At this rate the value doubles roughly every 10.0 years.
What CAGR measures
The compound annual growth rate is the steady annual rate that would take a starting value to its ending value over a given number of years. Real results are never that smooth, but the single rate makes different businesses and time periods comparable. It is the standard way to read the growth of revenue, earnings, free cash flow, or an investment, precisely because it respects compounding rather than averaging it away.
How to use this calculator
- Use Find the rate to turn a beginning value, an ending value, and a number of years into a compound annual growth rate.
- Use Project forward to grow a starting value at a constant rate and see what it becomes.
- Read the doubling time as an intuition check. A 7% rate doubles a value in about ten years; a 15% rate does it in under five.
Why a compound rate beats an average
Averaging annual growth rates overstates the real outcome. A year of +50% followed by a year of −50% averages to zero, but the value has actually fallen 25%. CAGR reflects the true start-to-finish path, which is why it is harder to game and why serious analysis relies on it. One caution: a CAGR is only as honest as its endpoints. Pick a starting or ending year at a cyclical extreme and the figure flatters or punishes the business unfairly. Read it alongside the year-by-year series.
Using CAGR in valuation
A reverse discounted cash flow tells you the growth rate today's price assumes. A CAGR tells you what the business has actually delivered. Comparing the two is one of the fastest reality checks in investing. If the price implies 20% annual growth for a decade and the company has compounded revenue at 6%, the market is demanding a great deal. If the implied growth sits below the historical record, the market may be too cautious.
Related calculators
- Reverse DCF calculator — find the growth the current price assumes, then compare it to the historical CAGR.

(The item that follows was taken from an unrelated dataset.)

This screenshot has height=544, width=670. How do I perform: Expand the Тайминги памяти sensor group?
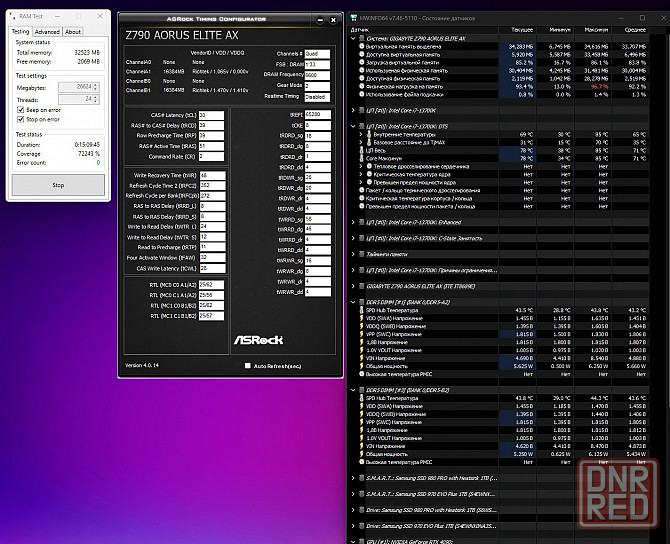pos(355,254)
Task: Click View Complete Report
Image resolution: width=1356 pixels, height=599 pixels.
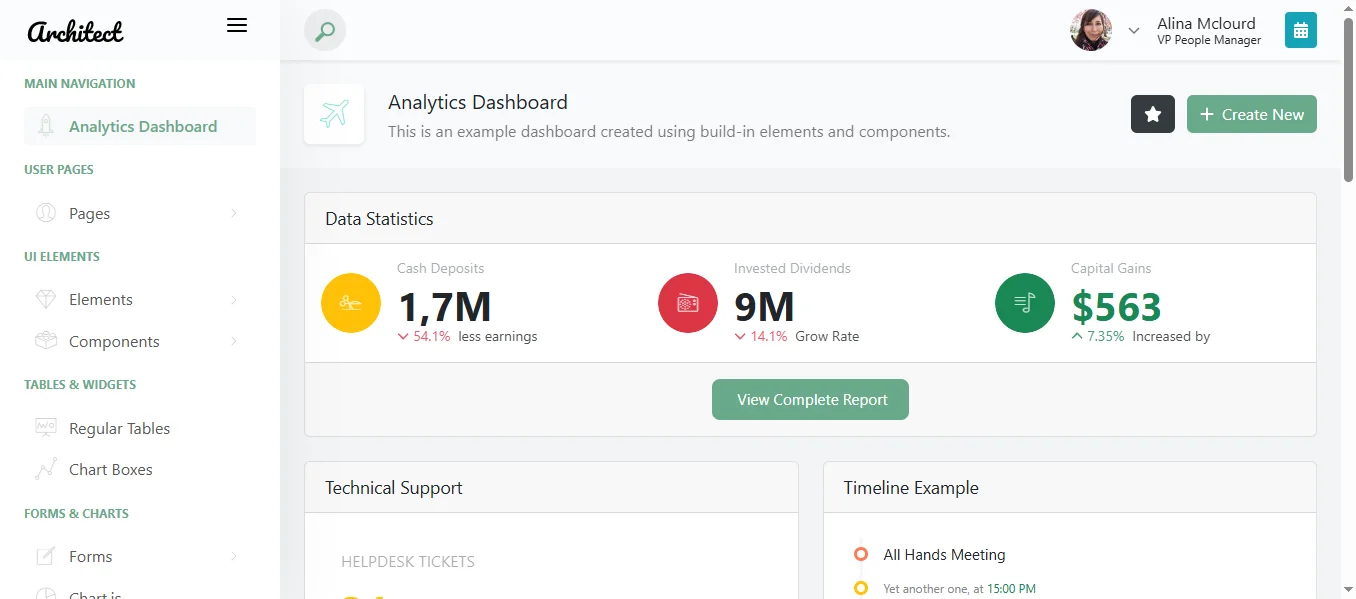Action: click(810, 399)
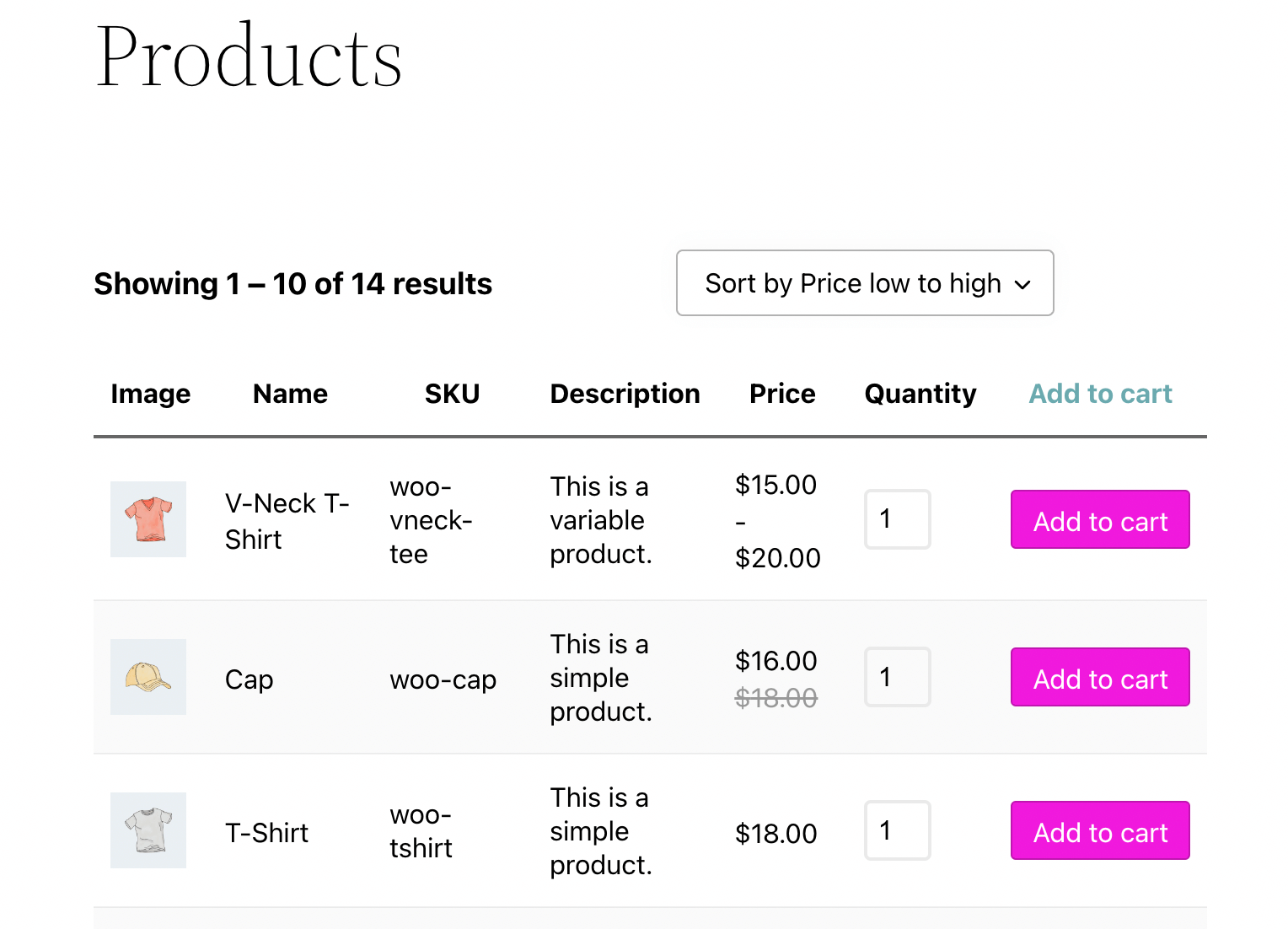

- DCF calculator — feed a growth assumption into a two-stage discounted cash flow to estimate intrinsic value.
Frequently asked questions
- What is CAGR?
- CAGR, the compound annual growth rate, is the single annual rate at which a value would have grown to reach its ending figure if it had grown steadily every year. It smooths out the lumpiness of year-to-year results into one comparable number. The formula is the ending value divided by the beginning value, raised to the power of one over the number of years, minus one.
- How do I calculate CAGR?
- Enter the beginning value, the ending value, and the number of years. The calculator raises the ratio of the two values to the power of one divided by the years and subtracts one. For example, growing from 100 to 200 over ten years is roughly a 7.2 percent CAGR, not 10 percent, because growth compounds.
- Why use CAGR instead of average growth?
- A simple average of annual growth rates overstates the real result, because it ignores compounding and is distorted by a single big up or down year. CAGR reflects the actual start-to-finish path, which is why it is the standard way to compare the growth of revenue, earnings, or an investment over time.
- How does CAGR help in valuation?
- A reverse discounted cash flow tells you the growth rate the current price assumes. CAGR tells you what the business has actually delivered. Comparing the two is one of the fastest reality checks in investing: if the price implies growth far above the historical CAGR, the market is demanding a lot.
This calculator is for education and research only. It is not investment advice and it does not recommend buying or selling any security. The output depends entirely on the assumptions you enter.